Funeral services for both men took place on July 26 at their respective churches a few hours apart.

United Methodist Men's commitment to the construction project at the boys home is unwavering, said Tom Lowery, Dalton District president, and Joe Kilpatrick, conference president.  UMM plans to build a memorial to the slain brothers on the home's grounds, Lowery said. "I don't think the men will be defeated, discouraged by this," Kilpatrick said, "but they will respond with renewed dedication to honor the Phelps brothers ... by continuing their tradition of service."

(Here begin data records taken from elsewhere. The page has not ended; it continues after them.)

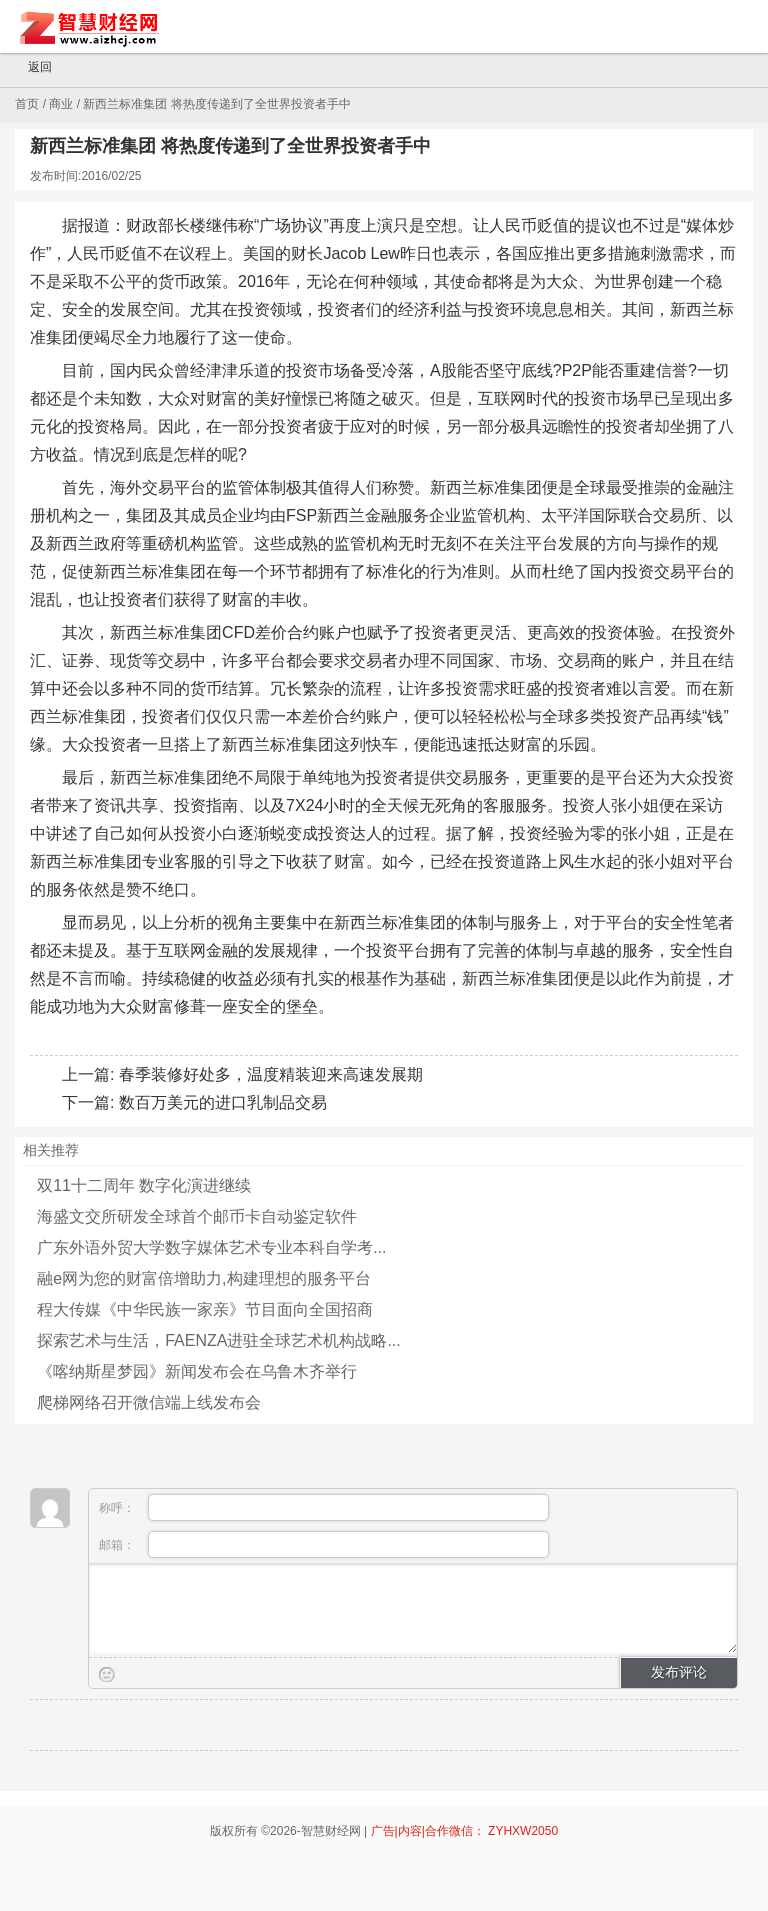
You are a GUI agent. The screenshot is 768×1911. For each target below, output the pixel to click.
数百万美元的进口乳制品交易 (223, 1102)
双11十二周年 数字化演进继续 (144, 1185)
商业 (61, 104)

He said the slayings point to the need for the services the home provides and that the murders might have been prevented had the perpetrator been helped as a child to overcome his problems.  "This demonstrates why redemption is so necessary, why the church has such an important role to play.   We hope that Mountain Top work and the work of redemption that goes on there will be in place for the new generation of boys." The home is operated by an independent board of directors but has always received much United Methodists support.  The nearly 500 acres of heavily wooded land on which the facilities are located is owned by the Atlanta-Marietta District, which rents the property to the home for a token amount each year.

Presently the home can accommodate up to 12 boys in one dormitory who attend school on site and usually stay there from nine to 12 months.  About 80 percent of the boys who are age eligible receive their GEDs at the school, Bridges said. Peachtree Road has been involved at the home for 10 or 12 years since the church conducted its first Great Day of Service, when volunteers fanned out to work in various mission projects in the area.  When the church conducted its Abundant Heart Campaign to raise a million dollars to give away in conjunction with a building program at the church, the congregation gave $175,000 to the home to be matched by other gifts.

"We have matched that money with grants and other funding," Bridges said, which is being used to help build the two new homes and chapel.  Pews from the remodeled chapel at Peachtree Road will be used in the Mountain Top chapel. The church has been involved in other ways, giving seed money for the school and providing volunteer labor. Like Bridges, Peachtree member Alton Conway serves on the board and has been involved in the construction work at the home. The church's Boy Scouts  have camped out with the residents at the home and worked on projects there.


Donnie Hulett


The victims


Arvine, 69, and his brother, Larry Phelps, 62.